Q4 ヘルプマークの配布窓口が、近くにない場合には郵送(料金は本人負担)も行うべきですが、いかがですか。

Q5 ヘルプマークにシールがついており、伝えたい情報などを記入し貼るようにと説明があります。裏面にシールを貼ってしまうとヘルプマークのマークが片面だけになってしまいます。見開きにできるように改善し、その見開きの部分に「伝えたい情報」を記入できるようにすべきですが、いかがですか。利用者の要望を良く聞き、改善を求めるものです。

尾崎あや子議員の文書質問に対する答弁書

一 国民健康保険料(税)、地方税の差押えについて

A1 国税徴収法第76条第1項では、給料、賃金、俸給、歳費、退職年金及びこれらの性質を有する給与に係る債権(以下「給料等」という。)のうち、次に掲げる金額の合計額に達するまでの部分の金額は、差し押さえることができないとされています。
 (1) 給料等につき源泉徴収される所得税に相当する金額
 (2) 給料等につき特別徴収される住民税に相当する金額
 (3) 給料等から控除される社会保険料に相当する金額
 (4) 滞納者及びその者と生計を一にする親族に対し、生活保護法に規定する生活扶助の給付を行うこととした場合における扶助の基準額を勘案して政令で定める金額
 (5) 給料等の金額から、(1)から(4)までの合計額を控除した金額の100分の20に相当する金額。
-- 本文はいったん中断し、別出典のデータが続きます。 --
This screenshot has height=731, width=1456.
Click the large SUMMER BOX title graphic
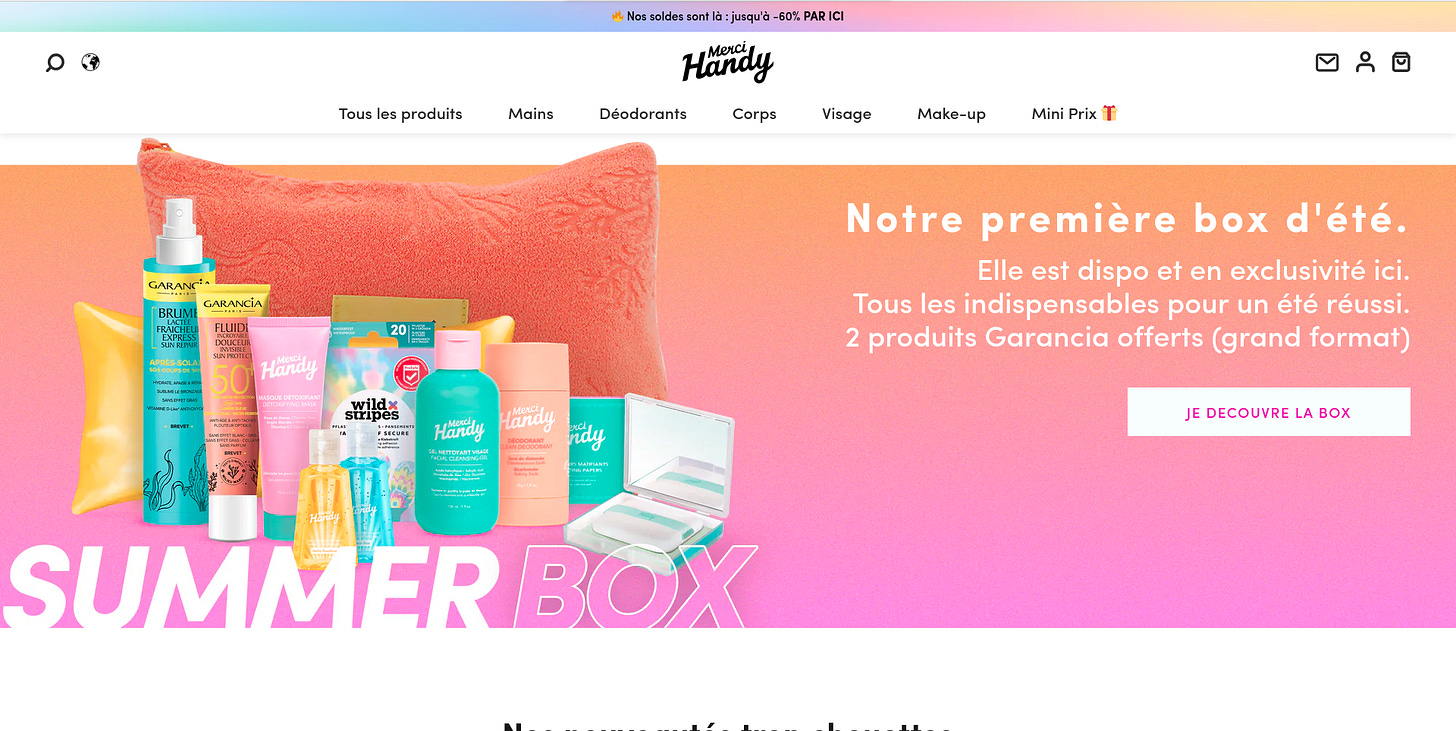378,586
ただし、その金額が(4)の金額の2倍に相当する金額を超えるときは当該金額
 (4)において政令で定める金額は、国税徴収法施行令第34条により、一月ごとに滞納者本人につき10万円、また生計を一にする親族がある場合は、一人につき4万5千円を加算した金額とされています。
 生計を一にする3人の世帯の場合、国税徴収法施行令第34条に基づき算定される一月当たり19万円に、(1)から(3)まで及び(5)の金額を加えた額が、給料等の金額を上回る場合には、差押えができないことになります。

A2 今回の事例について、武蔵村山市に確認したところ、当該世帯は住民登録上2人世帯であること、この場合の差押禁止額は14万5千円に源泉徴収所得税に相当する金額等を加えた額になることを前提に納付交渉を行ったと聞いています。

A3 平成30年1月30日に厚生労働省が開催した「全国高齢者医療・国民健康保険主管課(部)長及び後期高齢者医療広域連合事務局長会議」において、保険料(税)徴収業務における留意事項として、給与等の差押禁止の基準や、滞納処分の停止における生活困窮の基準等が示されています。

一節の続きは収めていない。